The Missing Feature:¶
Initially the following scenario seemed to be a hypothetic issue for me. As I started to move the same TYPO3 6.2 Installation between hosts with UTF8-capable filesystems based upon different unicode normalizations it happened, that the FAL's local filesystem driver reindexes files as completely new files, if their filepath unicode-normalization changes. To reproduce this behaviour one has to create a file or folder containing the german umlaut “ü” in a TYPO3-Installation on Linux/Windows and move the whole Installation to a Mac and vice-versa. Depending on the method used to transfer the files from one host to the other, a different unicode-normalization might occur, leading to different filepaths and file-identifier hashes. This makes sense as TYPO3 absolutely ignores unicode-normalization. It is currently not designed to be moved between such host constellations.
The Proposal:¶
If we focus on the filesystem, TYPO3 must implement at least one of the three unicode-normalization strategies (see below under *):
- No decomposition/composition (enforced), see below under (1)
- Normalization Form D (NFD), see below under (2)
- Normalization Form C (NFC), see below under (3)

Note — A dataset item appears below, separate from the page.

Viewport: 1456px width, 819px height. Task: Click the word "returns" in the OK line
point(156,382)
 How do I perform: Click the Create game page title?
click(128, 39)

With the help of http://www.php.net/manual/en/class.normalizer.php and existing fallback implementations we should define and implement a normalization strategy, which at least ensures consistent filepaths across all supported platforms. Additionally we could provide commands to convert all file paths between the strategies on the supported operating- and file-systems. Finally unicode-normalization could get integrated into the charset encoding processes in general.
Strategy 1) is what we currently have, which leads to the duplicate indexing-behaviour I mentioned above. This issue needs a solution. My current assumption is that Strategy 2) and/or 3) are easier to implement.
My personal notes and research:¶
NFC has advantages as well as disadvantages to NFD. None of these two formats seems to be far superior, but that's another topic.
The following is given in random order:
- 1) No decomposition/composition
- Found on most linux setups.
- Means any canonical composition and compatibillity decomposition is supported, as nothing gets touched at all. (Really?)
- Allows creation of visually identical looking filepaths, consisting of differently normalized pathname-fragments. Hence, in the current FAL implementation these identical looking filepaths will probably have different file-identifier hashes => proving tests shall follow.
- Mixed normalized paths really occured in the past (try searching the web for):
- - older Linux Samba Machines serving Shares mounted by Mac OS X and Windows at the same time - for germans the “umlaute” like “ü” where the ones that drove some people insane
- - (PHP-based) projects like ownClound had and still have to solve several related issues.
- In my experience, linux software itself always produces NFC normalization, but sometimes one of the three other ones may occur. It always depends on the default-behavior of the involved filesystems, tools, clients and services.
- 2) Normalization Form D (NFD)
- Characters are decomposed by canonical equivalence, and multiple combining characters are arranged in a specific order.
- Mac OS X uses NFD per default and supports the three other ones. Implementations for their default encoding exists, usually its called “utf8-mac” encoding (which is actually wrong, as it is no separate encoding but a different representation).
- Provides higher potential for really fast sorting implementations, but costs higher resource usage.
- 3) Normalization Form C (NFC)
- Characters are decomposed and then recomposed by canonical equivalence.
- Microsoft Windows is using NFC per default and claims to support the three other ones too. Didn't dig deeper into that.
- This is what I suspect to be the most widespread unicode-normalization. I bet due to Windows popularity.
- Its the W3C's recommendation for HTML5 output (and a requirement for a HTML5 compatible parser).
- Saves some bytes, but provides less potential for blazingly fast sorting implementations. :-)
(*): Apologies for my simplifications - and no guarantee for technical correctness.
Can anyone confirm my observations ? Do you need failing unit tests ?
Does anyone have any suggestions, questions, critiques or objections ?
Cheerio,
Stephan Jorek